**Task goal:** Your answer should repeat exactly the line containing "[font_controller] (19, 229)" and all lines after it through the end of the material below, with no other text.

**Provided information:**
--------
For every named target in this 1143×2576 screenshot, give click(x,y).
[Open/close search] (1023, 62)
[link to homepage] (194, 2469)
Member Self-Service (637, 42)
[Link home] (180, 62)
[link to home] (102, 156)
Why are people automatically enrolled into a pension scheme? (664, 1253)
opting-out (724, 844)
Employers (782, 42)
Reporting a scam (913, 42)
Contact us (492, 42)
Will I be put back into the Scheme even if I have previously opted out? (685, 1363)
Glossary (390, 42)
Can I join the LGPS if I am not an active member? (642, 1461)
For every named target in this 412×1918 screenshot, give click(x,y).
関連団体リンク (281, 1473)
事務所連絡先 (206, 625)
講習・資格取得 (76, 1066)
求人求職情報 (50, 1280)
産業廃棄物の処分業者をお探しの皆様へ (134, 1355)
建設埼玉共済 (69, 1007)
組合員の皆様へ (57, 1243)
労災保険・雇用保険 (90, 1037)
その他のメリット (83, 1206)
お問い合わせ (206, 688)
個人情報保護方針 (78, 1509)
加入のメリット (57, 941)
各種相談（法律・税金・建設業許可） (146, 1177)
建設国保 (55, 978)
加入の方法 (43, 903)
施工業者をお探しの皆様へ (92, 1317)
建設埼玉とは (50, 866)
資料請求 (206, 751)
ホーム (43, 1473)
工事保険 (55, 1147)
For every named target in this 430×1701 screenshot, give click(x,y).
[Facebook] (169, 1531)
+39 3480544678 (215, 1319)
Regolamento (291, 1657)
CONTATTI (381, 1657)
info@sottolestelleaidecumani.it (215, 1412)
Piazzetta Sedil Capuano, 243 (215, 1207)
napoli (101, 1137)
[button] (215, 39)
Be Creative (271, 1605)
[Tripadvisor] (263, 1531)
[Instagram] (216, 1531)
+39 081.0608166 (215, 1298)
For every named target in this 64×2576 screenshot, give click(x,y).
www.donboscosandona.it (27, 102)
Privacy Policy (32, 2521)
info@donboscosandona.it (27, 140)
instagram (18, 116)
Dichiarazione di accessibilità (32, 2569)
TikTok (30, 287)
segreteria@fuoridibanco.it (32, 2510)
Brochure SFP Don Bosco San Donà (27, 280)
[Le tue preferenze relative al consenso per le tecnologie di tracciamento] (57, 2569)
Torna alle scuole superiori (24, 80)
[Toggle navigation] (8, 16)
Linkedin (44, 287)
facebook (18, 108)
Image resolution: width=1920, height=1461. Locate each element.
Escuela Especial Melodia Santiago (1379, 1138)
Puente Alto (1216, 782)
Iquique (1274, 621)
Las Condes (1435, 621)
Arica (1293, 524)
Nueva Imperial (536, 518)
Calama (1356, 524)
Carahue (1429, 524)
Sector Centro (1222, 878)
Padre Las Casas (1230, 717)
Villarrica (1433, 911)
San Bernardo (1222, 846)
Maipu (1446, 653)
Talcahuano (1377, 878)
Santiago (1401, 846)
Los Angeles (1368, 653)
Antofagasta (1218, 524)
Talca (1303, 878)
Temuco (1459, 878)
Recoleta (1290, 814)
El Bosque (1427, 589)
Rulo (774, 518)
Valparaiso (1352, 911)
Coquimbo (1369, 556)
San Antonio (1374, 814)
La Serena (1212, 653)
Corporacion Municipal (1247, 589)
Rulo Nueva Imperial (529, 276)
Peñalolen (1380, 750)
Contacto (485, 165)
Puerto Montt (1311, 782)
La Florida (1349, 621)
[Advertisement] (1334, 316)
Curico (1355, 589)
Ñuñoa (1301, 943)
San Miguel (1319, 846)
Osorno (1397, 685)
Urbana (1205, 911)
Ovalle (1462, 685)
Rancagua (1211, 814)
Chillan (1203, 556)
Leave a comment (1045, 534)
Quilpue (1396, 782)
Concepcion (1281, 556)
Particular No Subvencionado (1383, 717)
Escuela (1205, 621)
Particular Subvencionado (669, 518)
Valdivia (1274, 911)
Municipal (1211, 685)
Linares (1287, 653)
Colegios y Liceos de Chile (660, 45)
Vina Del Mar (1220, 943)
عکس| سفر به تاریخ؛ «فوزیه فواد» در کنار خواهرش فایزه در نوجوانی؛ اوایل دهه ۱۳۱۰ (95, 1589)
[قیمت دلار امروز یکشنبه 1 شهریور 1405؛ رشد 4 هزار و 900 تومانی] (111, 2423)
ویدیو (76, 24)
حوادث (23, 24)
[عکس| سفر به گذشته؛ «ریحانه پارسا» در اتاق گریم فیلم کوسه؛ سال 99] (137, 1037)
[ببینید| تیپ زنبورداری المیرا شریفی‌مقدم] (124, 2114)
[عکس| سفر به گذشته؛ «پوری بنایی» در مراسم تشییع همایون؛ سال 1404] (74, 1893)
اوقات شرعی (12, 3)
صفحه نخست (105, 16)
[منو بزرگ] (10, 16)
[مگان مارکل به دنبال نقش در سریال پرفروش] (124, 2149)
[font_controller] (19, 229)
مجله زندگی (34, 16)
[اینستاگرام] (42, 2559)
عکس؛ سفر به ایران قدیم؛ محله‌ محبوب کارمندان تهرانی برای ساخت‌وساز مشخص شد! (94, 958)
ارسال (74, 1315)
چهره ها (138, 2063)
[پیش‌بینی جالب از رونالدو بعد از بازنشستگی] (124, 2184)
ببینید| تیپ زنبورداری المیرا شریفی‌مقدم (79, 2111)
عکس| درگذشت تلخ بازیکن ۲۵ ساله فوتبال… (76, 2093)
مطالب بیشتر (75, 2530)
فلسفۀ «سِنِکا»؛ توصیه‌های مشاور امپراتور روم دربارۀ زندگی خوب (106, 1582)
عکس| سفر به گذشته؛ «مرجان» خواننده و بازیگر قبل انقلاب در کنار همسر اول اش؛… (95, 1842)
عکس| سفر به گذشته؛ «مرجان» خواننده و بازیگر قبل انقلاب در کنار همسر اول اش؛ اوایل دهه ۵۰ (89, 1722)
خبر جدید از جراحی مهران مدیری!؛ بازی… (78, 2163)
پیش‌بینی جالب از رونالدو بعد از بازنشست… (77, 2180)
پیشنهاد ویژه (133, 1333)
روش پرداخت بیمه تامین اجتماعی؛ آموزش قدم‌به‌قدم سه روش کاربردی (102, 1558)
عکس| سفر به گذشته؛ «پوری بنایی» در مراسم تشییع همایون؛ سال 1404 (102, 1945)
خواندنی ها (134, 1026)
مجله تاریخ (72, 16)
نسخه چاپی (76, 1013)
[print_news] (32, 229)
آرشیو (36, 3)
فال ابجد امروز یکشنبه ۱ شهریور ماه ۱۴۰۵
--------
**Exercise result:**
[font_controller] (19, 229)
مجله زندگی (34, 16)
[اینستاگرام] (42, 2559)
عکس؛ سفر به ایران قدیم؛ محله‌ محبوب کارمندان تهرانی برای ساخت‌وساز مشخص شد! (94, 958)
ارسال (74, 1315)
چهره ها (138, 2063)
[پیش‌بینی جالب از رونالدو بعد از بازنشستگی] (124, 2184)
ببینید| تیپ زنبورداری المیرا شریفی‌مقدم (79, 2111)
عکس| درگذشت تلخ بازیکن ۲۵ ساله فوتبال… (76, 2093)
مطالب بیشتر (75, 2530)
فلسفۀ «سِنِکا»؛ توصیه‌های مشاور امپراتور روم دربارۀ زندگی خوب (106, 1582)
عکس| سفر به گذشته؛ «مرجان» خواننده و بازیگر قبل انقلاب در کنار همسر اول اش؛… (95, 1842)
عکس| سفر به گذشته؛ «مرجان» خواننده و بازیگر قبل انقلاب در کنار همسر اول اش؛ اوایل دهه ۵۰ (89, 1722)
خبر جدید از جراحی مهران مدیری!؛ بازی… (78, 2163)
پیش‌بینی جالب از رونالدو بعد از بازنشست… (77, 2180)
پیشنهاد ویژه (133, 1333)
روش پرداخت بیمه تامین اجتماعی؛ آموزش قدم‌به‌قدم سه روش کاربردی (102, 1558)
عکس| سفر به گذشته؛ «پوری بنایی» در مراسم تشییع همایون؛ سال 1404 (102, 1945)
خواندنی ها (134, 1026)
مجله تاریخ (72, 16)
نسخه چاپی (76, 1013)
[print_news] (32, 229)
آرشیو (36, 3)
فال ابجد امروز یکشنبه ۱ شهریور ماه ۱۴۰۵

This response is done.